The ETH Smart Beta set is a rebalancing process that aims to profit from most of the ETH upside while diminishing downside risk. It is an ideal vehicle for investors that want to have exposure to Ethereum, but avoid long periods of drawdowns. It is a way of gaining ETH beta with downside protection, or in other words, optimizing for Sortino. I am also preparing a BTC set with the same approach.

My system is a quantmental approach (quant+fundamental) where I look at the statistical properties of price data and alternative data from both the crypto universe, and the wider investable universe of fiat priced assets. Despite earlier uncorrelated behavior, currently both BTC and ETH trade as risk assets with a high cointegration to equities. That means my toolkit of macro indicators is becoming more relevant than ever to trading the top crypto assets. The quant price signals are risk weighted inversely by a proprietary entropy based risk engine. At that point I use discretion to look for potential gap risk or other fundamental factors that may affect downside performance and decide on overall system exposure from 0% to 100%. So the quant model may indicate 80% long but I may trim that to 40% based on my assessment of market risk.

As such the backtests are not fully relevant to the set but I may actually publish them at a later stage to engage in discussion with the community and possibly create a fully automated set.

How has working at the bleeding edge of big data and AI affected your trading strategy?

I have become much much more aware of the dangers of overfitting. As we like to say in the quant space “if you beat the data enough it will confess to anything.” Machine learning in finance is fundamentally a different proposition than in tech. Non-stationarity and low signal to noise ratio are key issues that need to be acknowledged for good long term performance. That, along with a need for some interpretability that stems from a (however transient) true alpha source, makes the use of cookie cutter AI approaches in finance rather useless. Custom AI approaches are needed to extract alpha.

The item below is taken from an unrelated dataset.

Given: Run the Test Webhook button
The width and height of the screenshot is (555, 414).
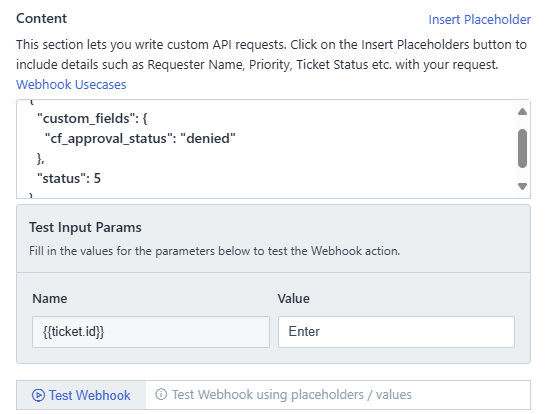Looking at the screenshot, I should point(81,395).
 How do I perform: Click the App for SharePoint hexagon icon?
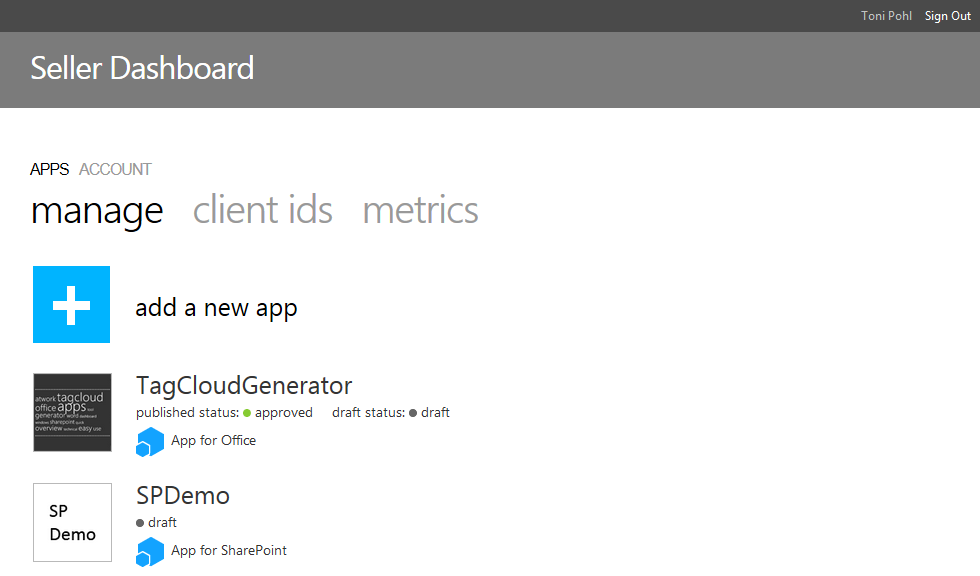click(x=150, y=551)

I have found AI approaches to be super useful at a higher level than model creation, primarily in detecting model failure, regime identification, and the creation of meta-strategies (strategies of strategies).

What has been the hardest part about transitioning between managing a traditional fund and trading crypto?

The hardest part has been getting to grips with liquidity gaps and also the 24/7 nature of trading. The dispersion of trading venues and the potential risks from hacking are also very new and unusual for someone trading listed futures with almost zero counterparty risk or potential for loss due to hacking. That is why I like the DeFi decentralized, non-custodial approach to trading crypto, albeit at a cost of some speed loss and slippage.

Where can people find you online?

Twitter : @gcotsikis

Telegram : @moonshot

LinkedIn : https://www.linkedin.com/in/gcotsikis/

TradingView : https://www.tradingview.com/u/entropycapital/

Blog : https://entropy.substack.com/

Anything else you’d like to tell us or your potential followers?

I would tell them that if they are reading this they are at the cutting edge of finance, way ahead than most. However, passive long only positions can be painful in any asset and they should use the flexibility of managed strategies offered by TokenSets to safely participate in the upside of the ecosystem. Crypto does not magically exist in a bubble where different laws of finance apply. The elegant algorithmic central bank of Bitcoin or the global Ethereum computer are amazing innovations, but the price of those assets against fiat currencies is not immune from demand/supply imbalances that in the short term can be very dramatic.

Another point to make is that backtests are often flawed and almost never as good as the live trading. Without expanding on this, I would urge investors to be rather cautious when looking at nice backtested charts and evaluate the strategy thesis at a deeper level if possible.

It is still early days for digital assets; take the opportunity to be invested wisely via managed strategies!